To add the the problem of identifying a color is the fact that many listed colors are not readily identifiable by their name. While 'White/red head' is straight-forward, 'Dace Scale' is not. In ascertaining the correct color description for at least the original Heddon lures, the following can be used to as guidelines:
Shore Minnow: River Runt lures which have a skeletal or herringbone pattern, i.e., ribs, are all referred to as Shore Minnow. The primary color of the lure is then the descriptive color. Yellow Shore Minnow and Green Shore Minnow are but two of a number of such colors.
Flitter: Lures which have a gritty glitter-like material on the surface which sparkles. Such colors as Silver Flitter/red head, and Silver Flitter fall into this color category.
Scale: Lures which have a fish scale pattern; these include Dace Scale and Shiner Scale to name a few. These are more difficult to determine in many cases since the terms 'Dace' or 'Shiner' are not very descriptive, unlike Green Scale.
Fish Flash: Lures which have a gold or silver liner inside the lure; these include Silver Reflector/Black Scale, Gold Reflector/Red Scale, and Sparkle Pattern as examples.

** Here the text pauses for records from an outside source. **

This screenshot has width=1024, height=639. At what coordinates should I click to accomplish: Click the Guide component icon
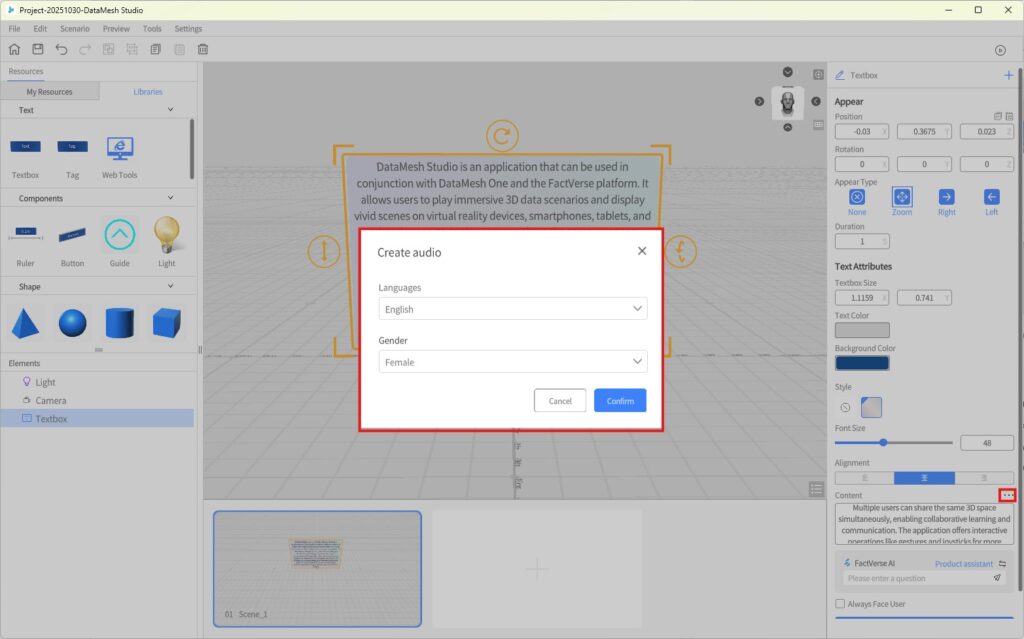[119, 235]
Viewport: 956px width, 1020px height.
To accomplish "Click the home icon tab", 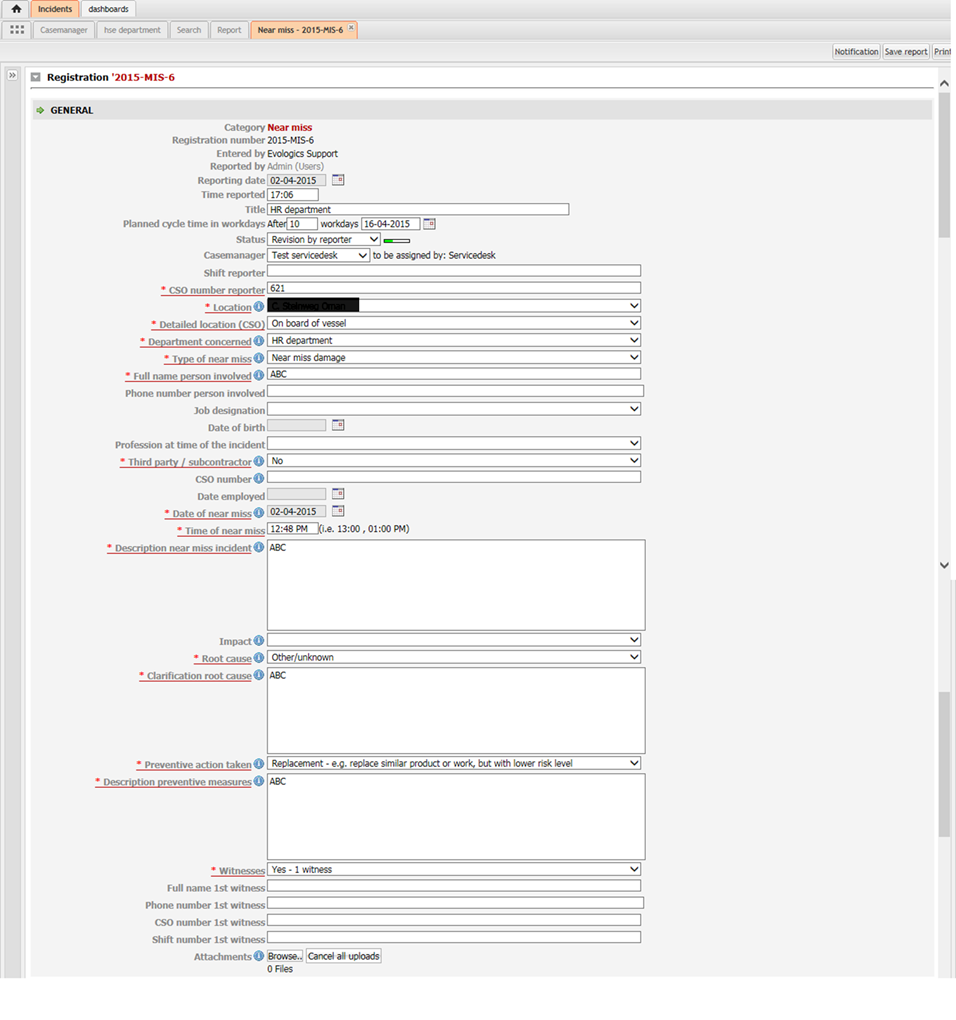I will pyautogui.click(x=16, y=9).
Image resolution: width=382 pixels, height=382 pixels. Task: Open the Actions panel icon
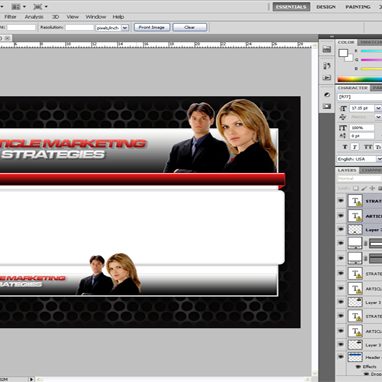click(x=327, y=78)
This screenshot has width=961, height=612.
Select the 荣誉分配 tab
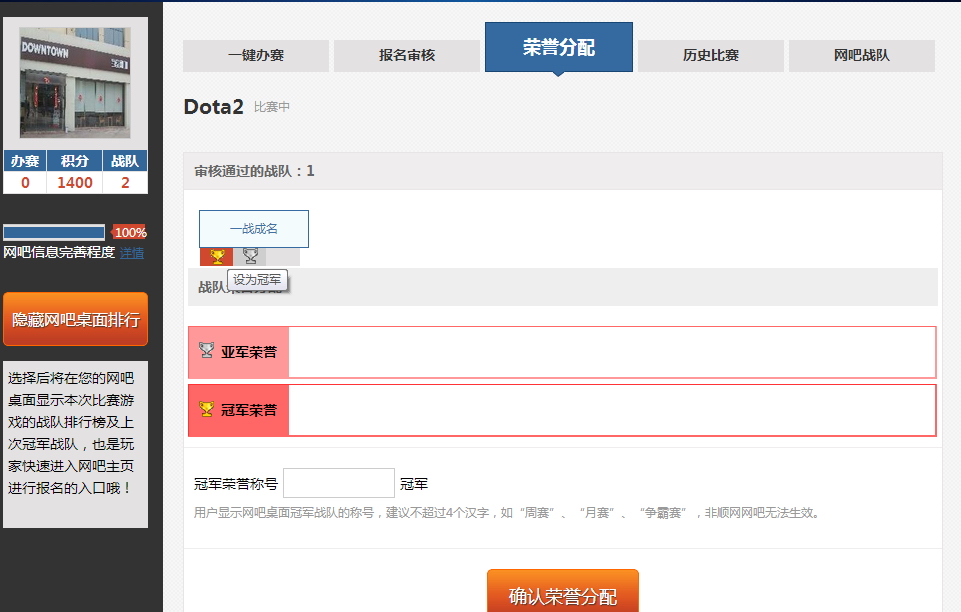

Heddon identified the various colors by use of a 'color identification' code which was part of the lure's assigned Heddon number. For example, the early standard sinking model, #9110 in the color Yellow Shore Minnow (#9XRY), was catalogued as 9119XRY. In the late 1940's, this changed. The models were listed by their series number and the letter portion of the color code was added. Thus, the same lure described above was #9110XRY.
Some color codes went from just numbers to just letters. 'Rainbow' was originally assigned '1', thus a standard sinking in Rainbow was #9111; in later years, the color code was changed to RB and the same lure was now #9110RB.
Colors of the River Runt are described and illustrated when possible on the Heddon Colors Identification page.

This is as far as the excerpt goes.